PsychologyInfographic by WebpageFX

 

Wieviel Farbe darf’s es sein?

Wichtig bei der Wahl der Farbe für die eigene Webseite, ist es die ausgewählte Farbe auch geschickt zu kombinieren. Die klassische Kombination mit Weiß muss dabei nicht immer die beste Lösung sein. Häufig hört man von sogenannten komplementär Farben oder weiteren empfohlenen Farbkombinationen. Adobe hilft einem bei der Wahl der richtigen Farbkombinationen mit Ihrem Online-Service Adobe-Coler CC. Dort kann man seine ausgewählte Farbe als RGB oder Hex Code einfügen und sich passende Kombinationen ausgeben lassen. Man hat dabei die Wahl zwischen:

  • Ähnlich
  • Monochromatisch
  • Triade
  • Komplementär
  • Zusammengesetzt
  • Schattierungen

Hier geht es zum Service von Adobe „Adobe Color CC„!

Ein weiterer Punkt den man bei der Wahl der Farben beachten sollte ist die zur Verfügung stehende Fläche. Der Flat-Design Trend hat dem Webdesign große farbige Kacheln gebracht. Bei Webseiten, die auf diesen Trend aufbauen, sollten andere Farben gewählt werden als bei klassischen Webseiten.

Fazit

Mithilfe dieser beiden Werkzeuge kann man schnell und ohne viel Aufwand, passende Farben für seine Webseite und alle weiteren Werbemittel (Visitenkarten, Flyer etc.) finden. Wichtig ist hierbei Personen aus dem eigenen Freundeskreis und vielleicht auch Kunden, nach der Wirkung der gewählten Farbe zu fragen und die Wahl ggf. nochmal zu überarbeiten.
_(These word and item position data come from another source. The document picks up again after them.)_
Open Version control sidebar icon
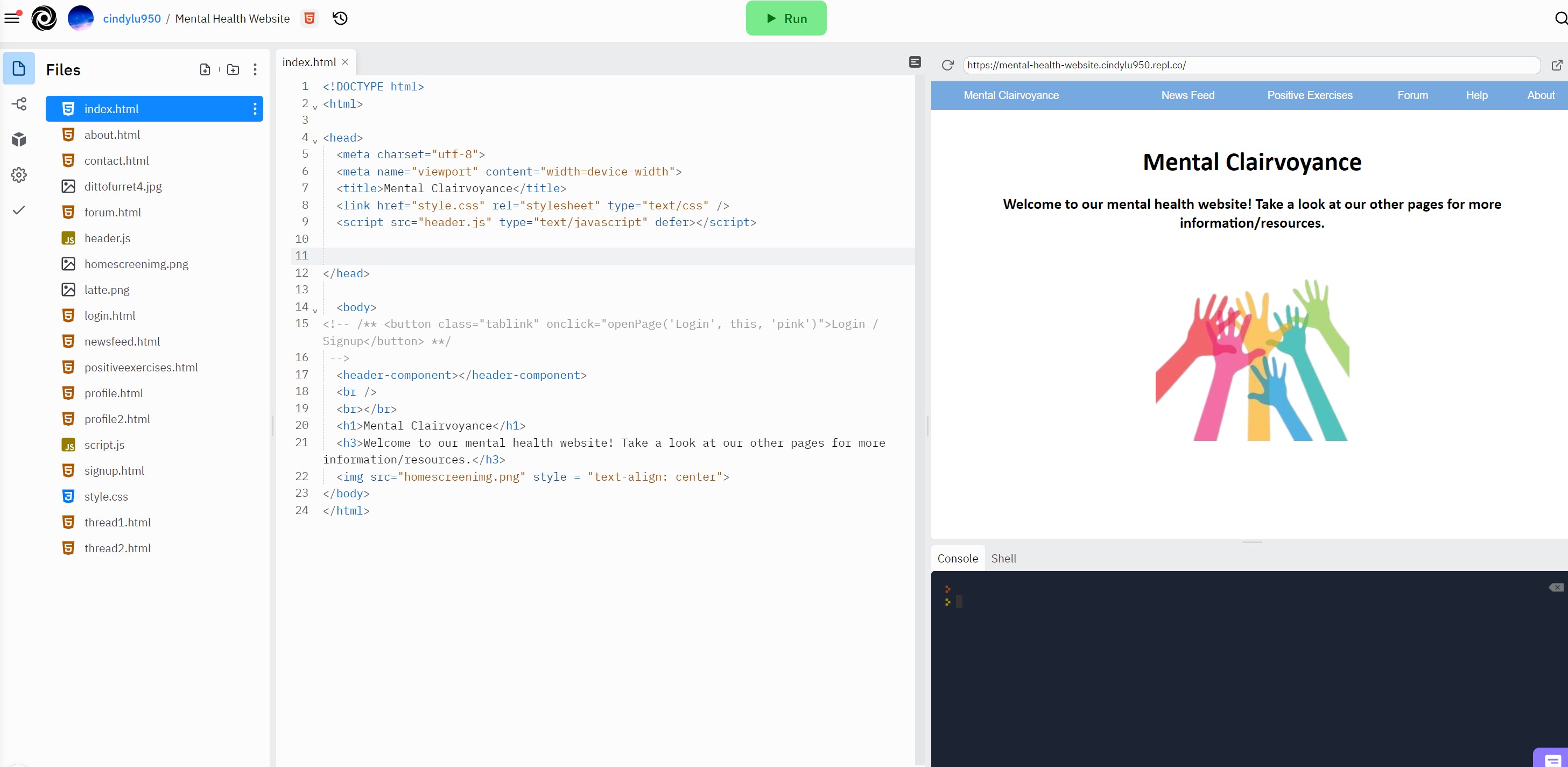The image size is (1568, 767). coord(19,104)
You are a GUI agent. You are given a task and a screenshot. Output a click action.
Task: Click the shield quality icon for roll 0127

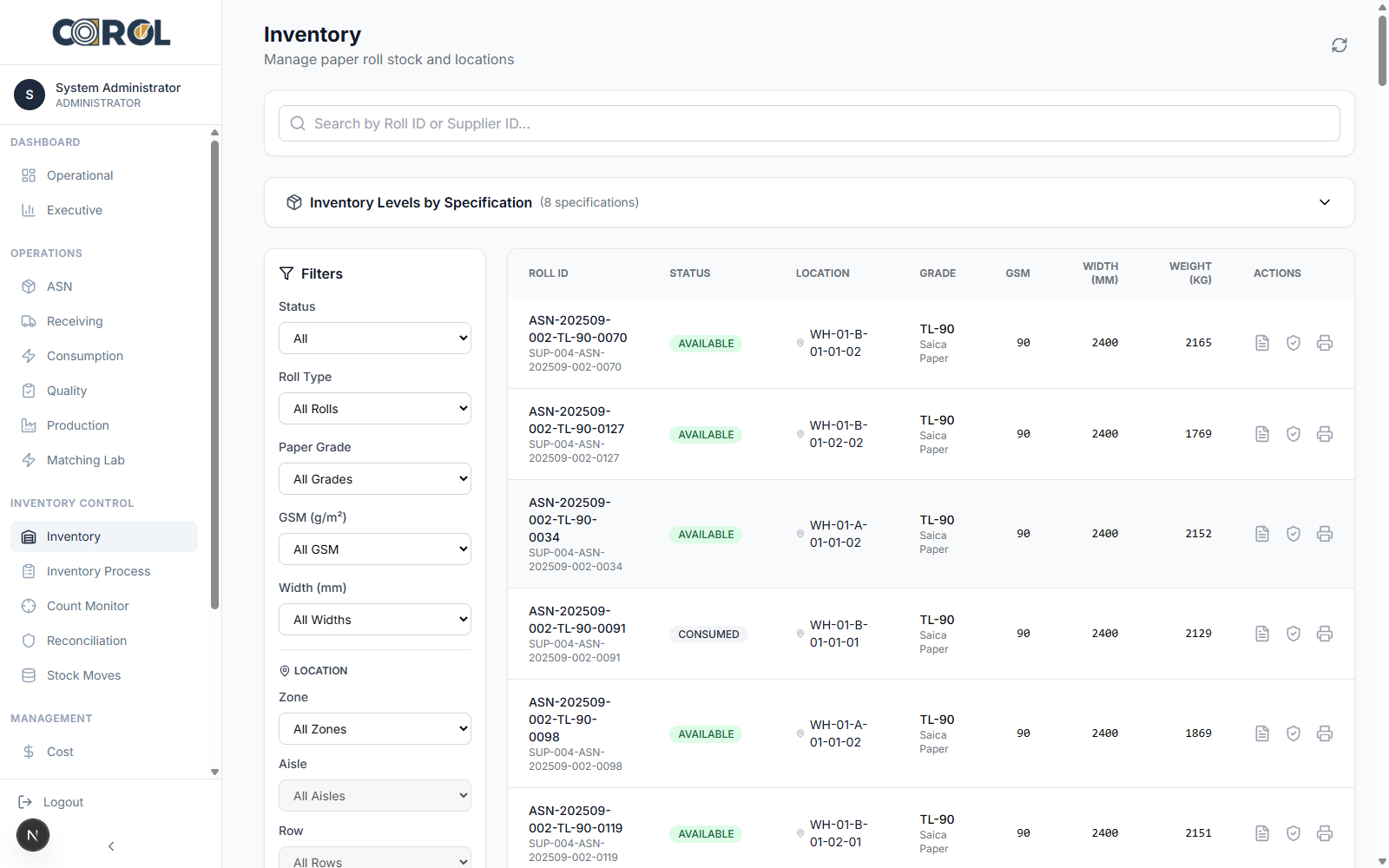coord(1294,433)
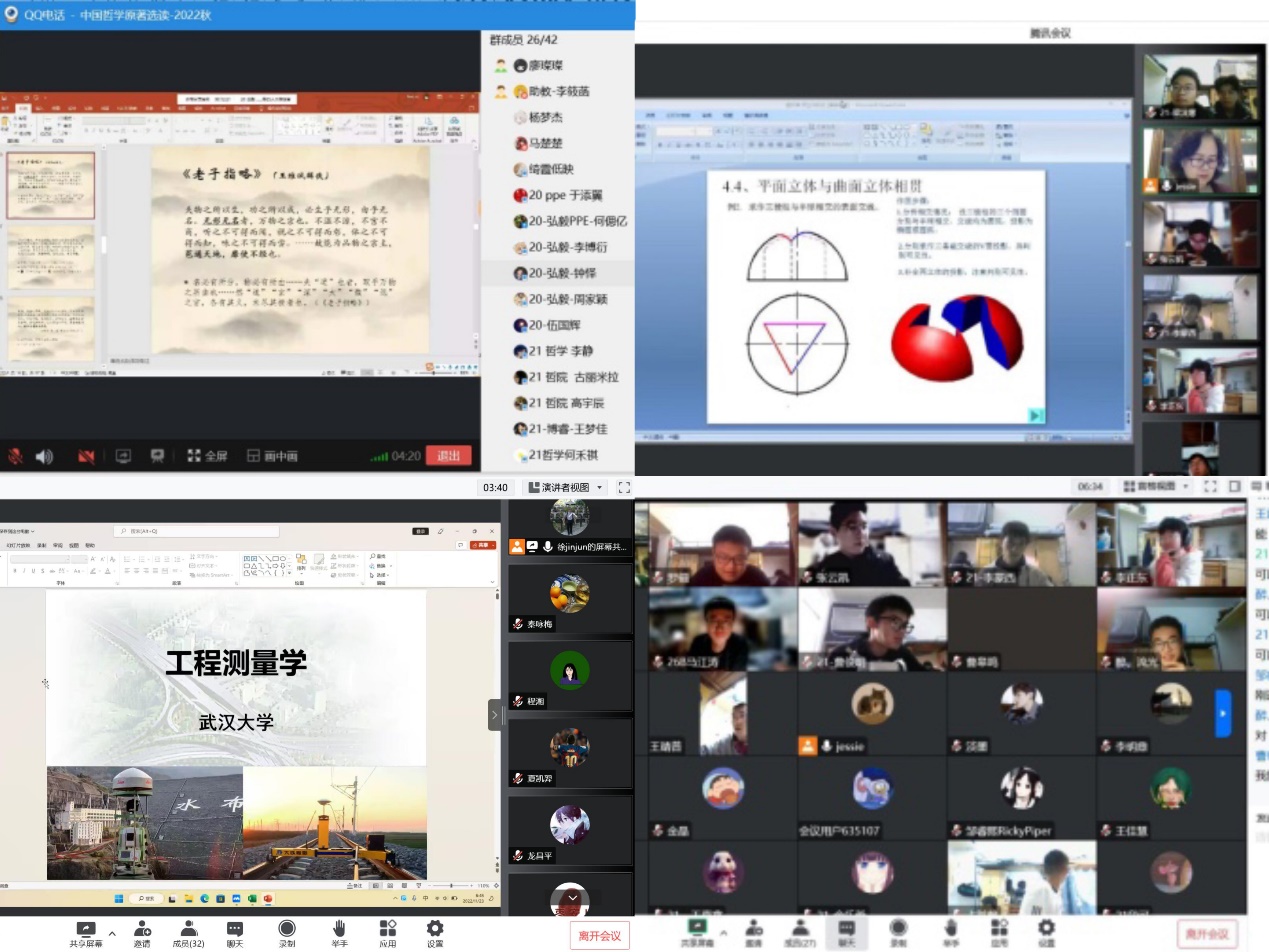Switch to 画中画 picture-in-picture mode
The image size is (1269, 952).
click(272, 456)
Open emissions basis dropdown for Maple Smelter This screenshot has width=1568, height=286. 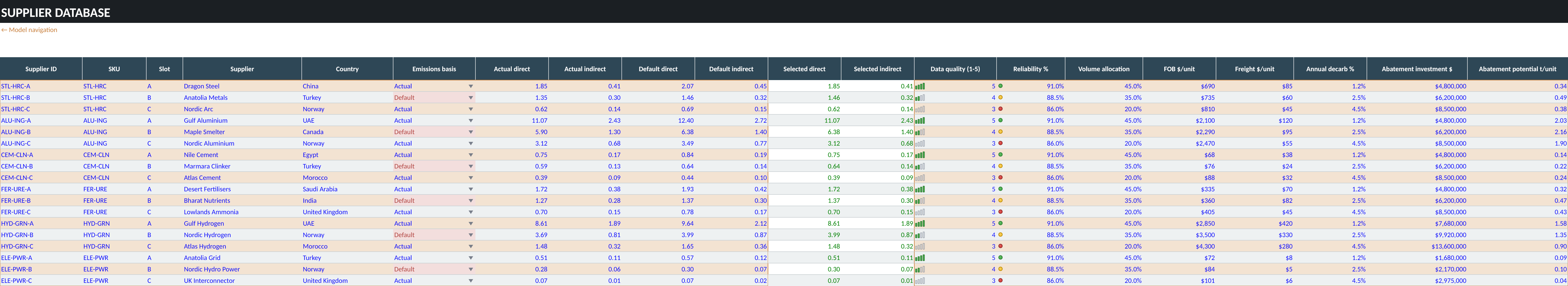[471, 132]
Dabei sollte man sich auf all Fälle genügend Zeit nehmen, da ein Farbwechsel nach dem Drucken von Werbemitteln nicht mehr ohne Weiteres möglich ist. Alles in allem spielen die Farben, für die man sich auf einer Webseite entscheidet, aufgrund der psychologischen Effekte, eine relativ große Rolle für das gesamte Erscheinungsbild und sollten deshalb gut geplant und gewählt werden.